The administrative/support category includes groups like the Alumni Office, Athletics, Marketing and Creative Services, Student Financial Services and Residential Life, according to committee chair Mark Pitts.
For instance, one of the outcomes the committees will consider is outsourcing some services, such as custodial services
“For the PLNU Custodial Services department, in order to answer that question they need to solicit information from one or more outside cleaning service vendors,” George Latter vice president for Finance and Administrative Services told The Point Weekly in an email.
“It is way too early to even guess what the outcome of that process will be,” Latter wrote. “A couple of years ago we looked at another area on campus for possible outsourcing, and after completing our evaluation decided to keep the services in-house. Ultimately, we want and need to find an appropriate balance between the quality of the programs and services we offer and the cost to students of those programs and services.”
On Jan. 16, Brower directed faculty to read a list of Frequently Asked Questions based on questions submitted by university staff and other university constituents, according to emails, and the FAQ documentobtained by The Point Weekly. While much of the discussion surrounding prioritization is of financial viability and institutional efficiency, larger questions of the university’s role as a Christian liberal arts school remain, according to the FAQ sheet.
Some examples of those concerns were whether positions would be eliminated, how the upcoming Science Center project and other capital projects would fit into the process and whether PLNU can maintain its Christian identity when teaching online classes.
“Like any institution, it’s safe to say there is discomfort across the board with the impending results of the prioritization process,” Assistant Professor of Writing Michael Clark said. “This process does create discomfort and does create questions of the future of the university both in the near term and the long range.”
Associate Professor of Philosophy Heather Ross said the process is not necessarily a bad thing, as it serves to help the university best determine how to serve its students and be faithful to its mission as a Christian university, but that only time will tell what the process will mean for PLNU’s future.
“…The real story comes AFTER prioritization is completed in April. Prioritization will clarify what it is that we truly value,” Ross said via email. “It will reveal whether or not we have a true commitment to our students beyond monetized value.

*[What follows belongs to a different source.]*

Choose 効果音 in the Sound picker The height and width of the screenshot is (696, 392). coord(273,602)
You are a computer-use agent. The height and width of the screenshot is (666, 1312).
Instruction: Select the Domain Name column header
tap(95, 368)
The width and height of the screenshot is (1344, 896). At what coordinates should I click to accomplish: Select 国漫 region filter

It will reveal how committed we are to our mission as a Christian institution to educate our students as complex human beings. I am hopeful that we will come out of this better, wiser and more faithful.”

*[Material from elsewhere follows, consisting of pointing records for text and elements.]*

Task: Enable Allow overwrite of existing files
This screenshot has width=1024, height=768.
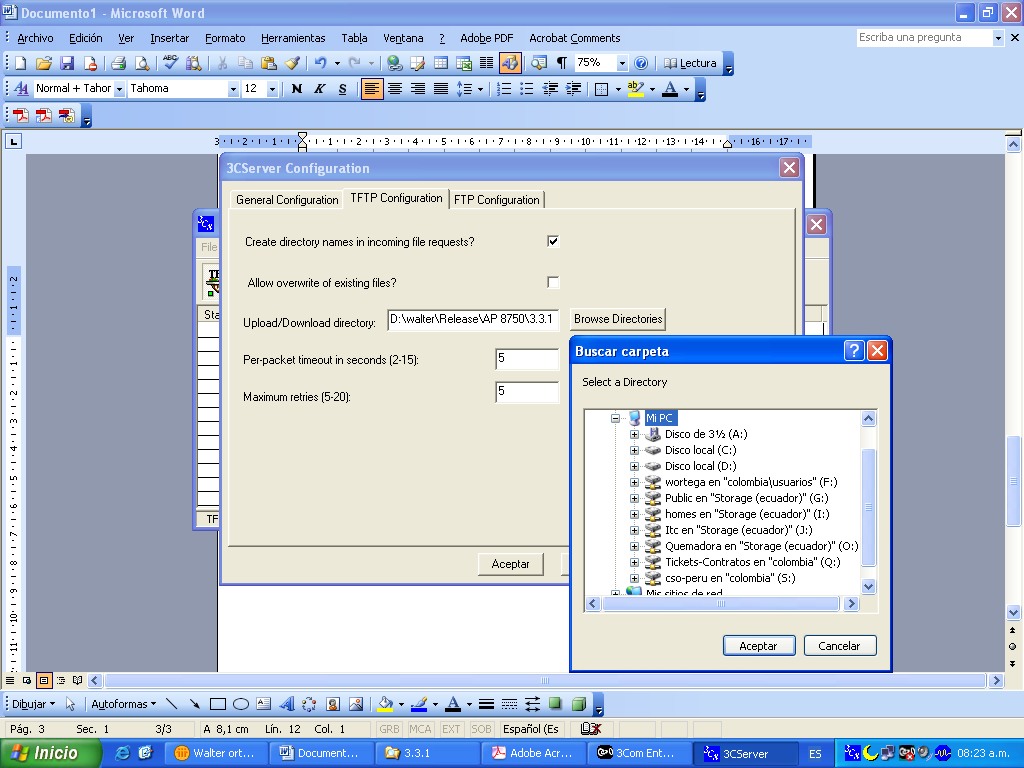Action: coord(553,282)
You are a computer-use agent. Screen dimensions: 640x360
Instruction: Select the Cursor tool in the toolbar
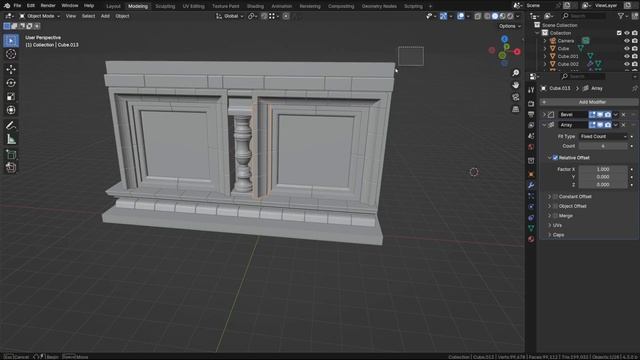point(11,54)
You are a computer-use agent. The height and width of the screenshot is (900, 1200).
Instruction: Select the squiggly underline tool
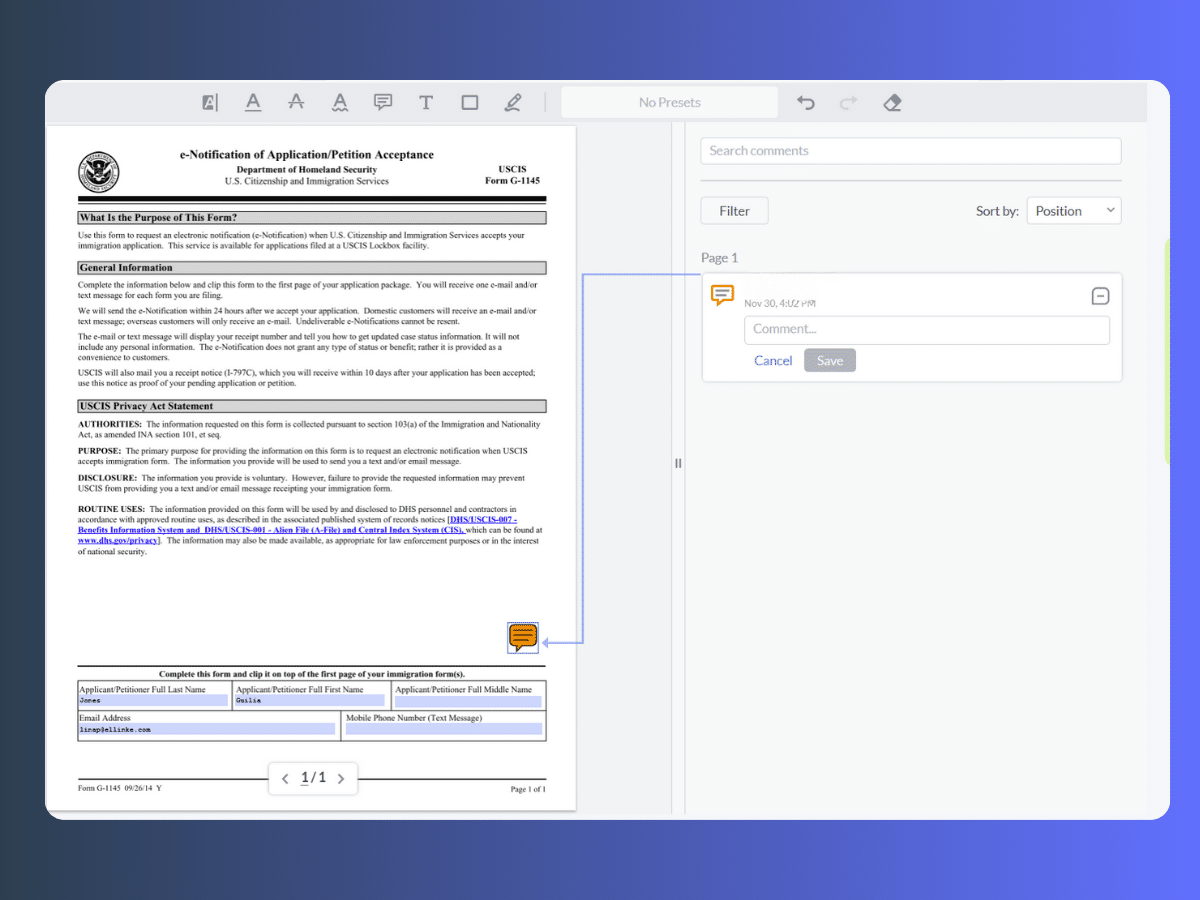pyautogui.click(x=340, y=102)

Brower told The Point Weekly the university is “healthy and effective,” but said he told university faculty 18 months ago that if PLNU “kept doing only the same thing, the future could get very difficult.” So the university has been looking for ways to keep up with rising costs of higher education without raising tuition.
One such endeavor to save money is the Voluntary 2014 Faculty Early Retirement Incentive Program, which allows faculty members 58 years old or older the opportunity to ease into retirement over two years. This reduces overall wage and benefit spending for the university, according to documents obtained by The Point Weekly.

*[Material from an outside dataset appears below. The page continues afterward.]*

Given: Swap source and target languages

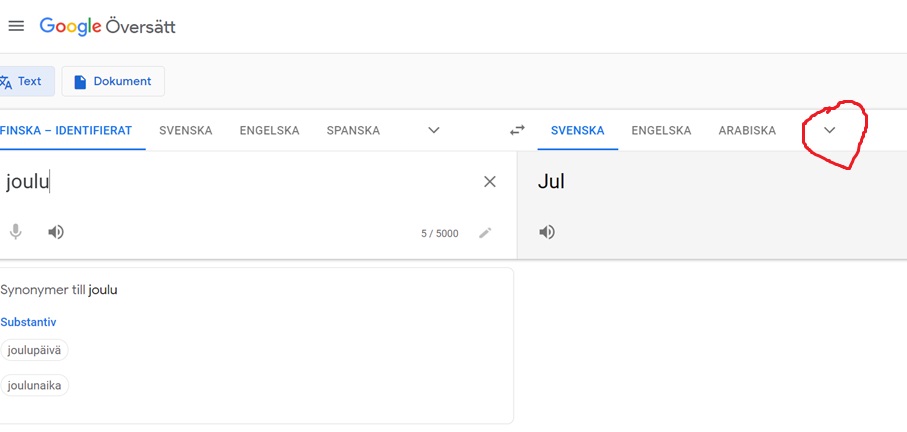Looking at the screenshot, I should click(x=517, y=130).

Additionally, PLNU has been implementing revenue-generating strategies such as the addition of Liberty Station Conference Center for classes, which allowed the university to grow by 200 students. Another example is the establishment of a team of university employees to explore possible new programs in a process known as “Strategic Enrollment Planning.”
“What all of this means is that PLNU is continuously working to evaluate, design, plan, and change for the needs of the future,” Brower told The Point Weekly. “Prioritization is an important part of that process, but it is not the only thing that is occurring.”
Staff writer Amy Williams contributed to this report.